Die persistente Inflation: Mehr als nur Energiepreise
Die Inflationsrate in Deutschland zeigt sich hartnäckiger als erhofft. Während die Europäische Zentralbank (EZB) bereits mehrfach die Leitzinsen erhöht hat, lassen sich die Preisaufschläge in der Realwirtschaft nicht einfach absorbieren. Die durchschnittliche Inflationsrate bewegt sich weiterhin deutlich über dem angestrebten Zielwert von zwei Prozent und belastet Haushalte sowie Unternehmensbilanzen gleichermaßen. Experten sprechen von einem strukturellen Problem, das über die reinen Energiekosten hinausgeht.
Besonders bemerkenswert ist die Tatsache, dass Dienstleistungen und Lebensmittel weiterhin signifikante Preisaufschläge verzeichnen. Dies deutet darauf hin, dass sich die Teuerung tiefer in die Wirtschaft eingegraben hat, als viele Prognostiker noch vor wenigen Monaten annahmen. Die Lohnrunden in vielen Branchen verstärken diesen Effekt zusätzlich, da Arbeitnehmer ihre Reallohnverluste ausgleichen möchten. Damit entsteht ein selbstverstärkender Kreislauf, der schwer zu unterbrechen ist.

Verbraucher und Unternehmen unter Druck
Die hohe Inflation trifft Verbraucher unmittelbar im Geldbeutel. Einkaufen geworden teurer, Mieten steigen, und die Kaufkraft schrumpft kontinuierlich. Besonders Haushalte mit niedrigen und mittleren Einkommen leiden unter dieser Entwicklung, da sie einen größeren Anteil ihres Budgets für Grundversorgung aufwenden müssen. Sparquoten sinken, Schuldenquoten steigen, und das Vertrauen in die eigene finanzielle Sicherheit bröckelt. Umfragen zeigen einen deutlichen Anstieg der wirtschaftlichen Besorgnis in der Bevölkerung.
Auf der Unternehmensseite ist die Situation nicht weniger angespannt. Mittelständische Betriebe berichten von schwierigen Kalkulationen und Margendrucksituationen. Während große Konzerne oft die Möglichkeit haben, Kostensteigerungen weiterzugeben, trifft es kleinere Unternehmen deutlich härter. Investitionen werden zurückgestellt, Expansionspläne verschoben, und die Unsicherheit über künftige Kostentwicklungen bremst die Dynamik des Arbeitsmarktes. Manche Branchen wie Handwerk und Gastronomie sehen ihre Gewinnmargen schwinden.
Geldpolitik an ihren Grenzen
Die EZB steht in einem Dilemma. Höhere Zinsen sollen die Inflationäre Nachfrage dämpfen, aber sie erhöhen gleichzeitig die Schuldenlasten für Staaten, Unternehmen und Privatpersonen. Deutschland, ohnehin mit einer hohen Verschuldungsquote auf Unternehmensseite belastet, merkt die bremsende Wirkung der Leitzinserhöhungen deutlich. Die Bauindustrie leidet besonders unter den gestiegenen Finanzierungskosten, während das Kreditwachstum stagniert. Damit bewegt sich die Geldpolitik zunehmend in einen Bereich, in dem die Nebenwirkungen die Haupteffekte zu überwiegen drohen.

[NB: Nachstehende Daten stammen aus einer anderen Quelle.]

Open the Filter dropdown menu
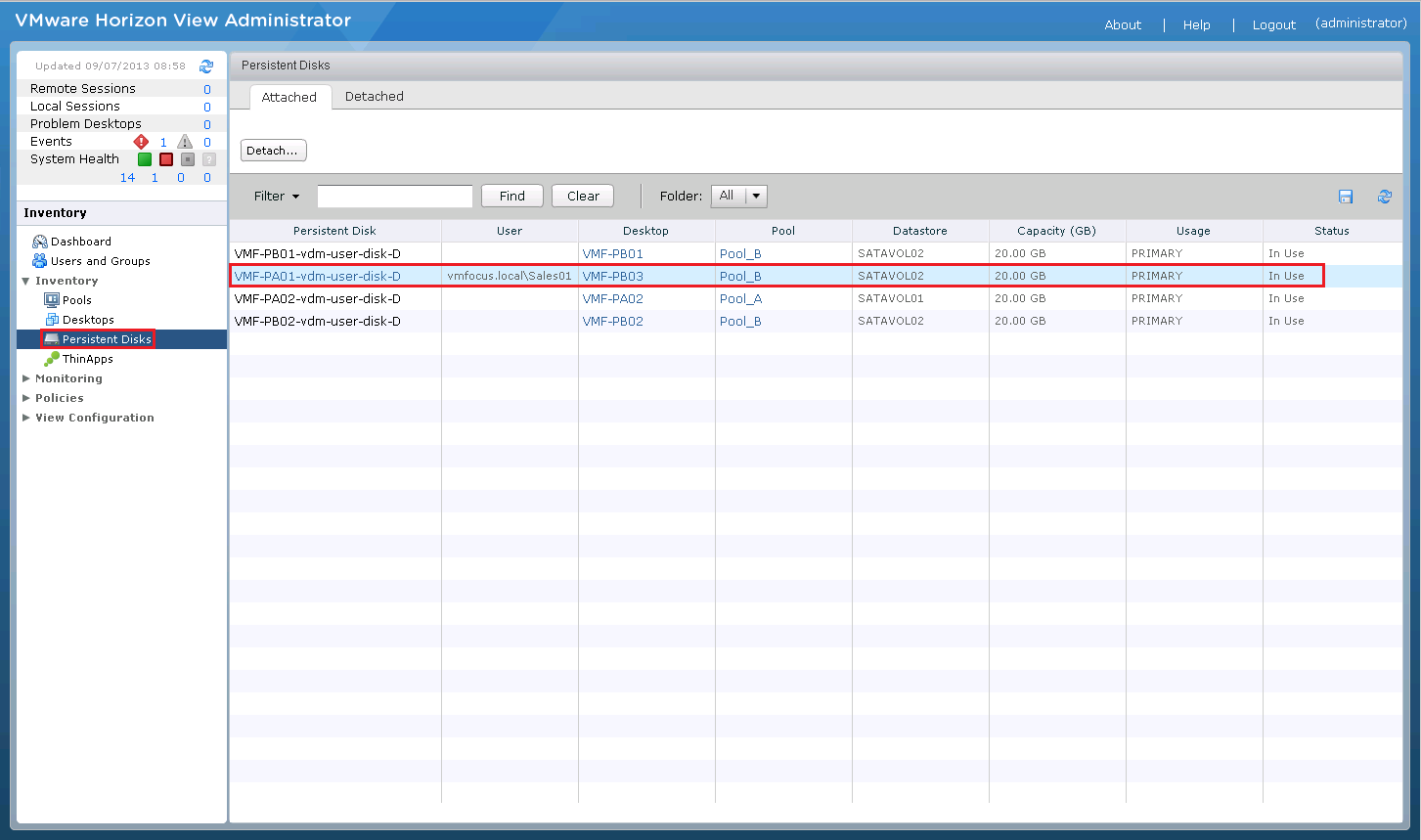[277, 197]
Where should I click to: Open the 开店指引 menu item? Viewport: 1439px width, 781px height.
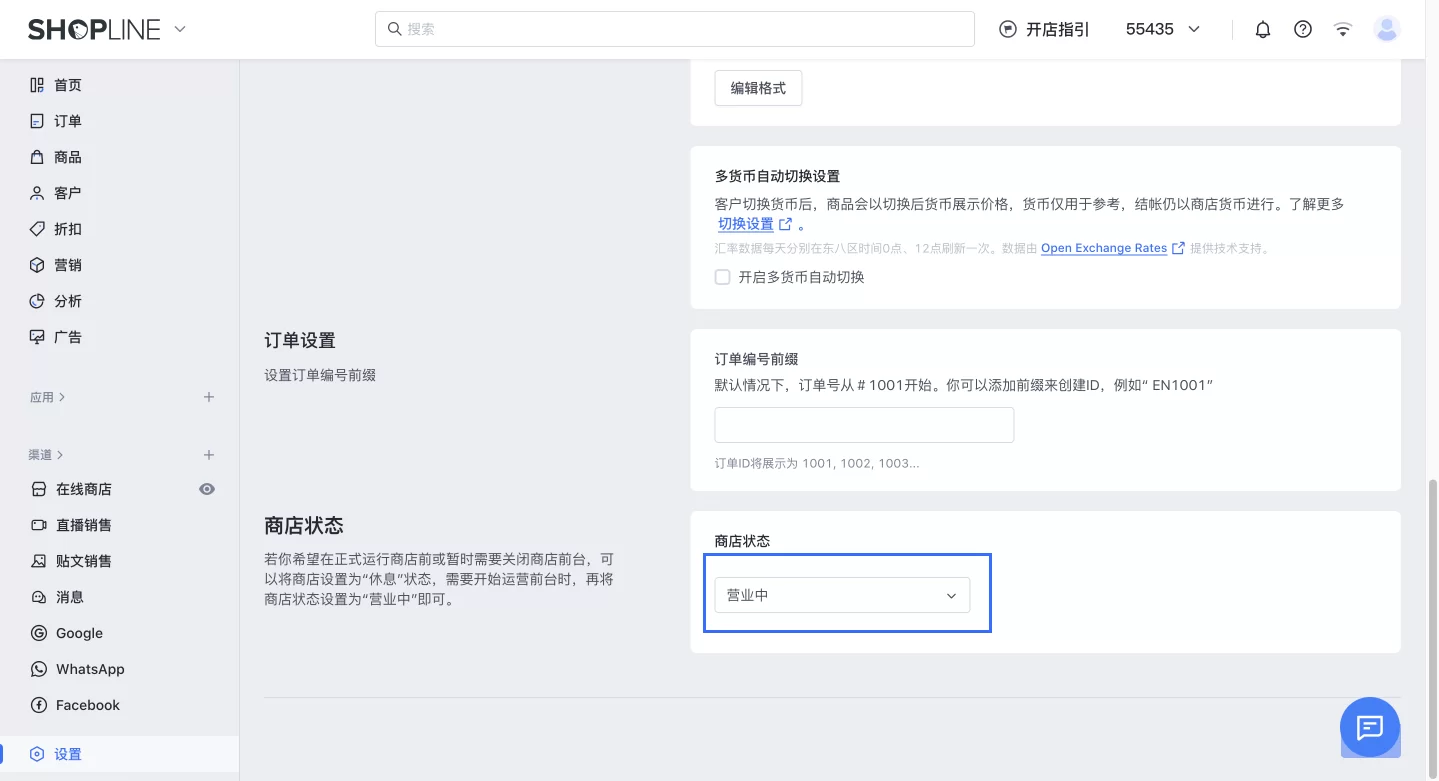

Hinzu kommt: Viele Ökonomen bezweifeln, dass reine Zinserhöhungen die aktuelle Inflation wirksam bekämpfen können. Ein großer Teil der Teuerung lässt sich auf Angebotsschocks (fehlendes Fachpersonal, Lieferkettenstörungen, Energieprobleme) zurückführen, nicht auf Überneigung. Angebotsschocks erfordern andere Lösungen als Nachfragedämpfung. Die geldpolitischen Werkzeuge der EZB greifen hier oft zu kurz und riskieren gleichzeitig, die Konjunktur unnötig zu bremsen.

Ausblick: Hoffnung auf Entlastung?
Für 2026 und darüber hinaus zeichnen sich erste Entspannungssignale ab. Die Energiepreise haben sich teilweise stabilisiert, einzelne Lieferketten normalisieren sich wieder, und die Basis-Effekte aus dem Vorjahr werden geringer. Doch Experten warnen zugleich vor einer zweiten Inflationswelle. Geopolitische Spannungen könnten Energiepreise erneut in die Höhe treiben, und strukturelle Probleme auf dem Arbeitsmarkt sind noch nicht gelöst. Die richtige Balance zwischen Preisstabilität und wirtschaftlichem Wachstum zu finden, bleibt die zentrale Herausforderung für Geldpolitiker und Regierungen gleichermaßen.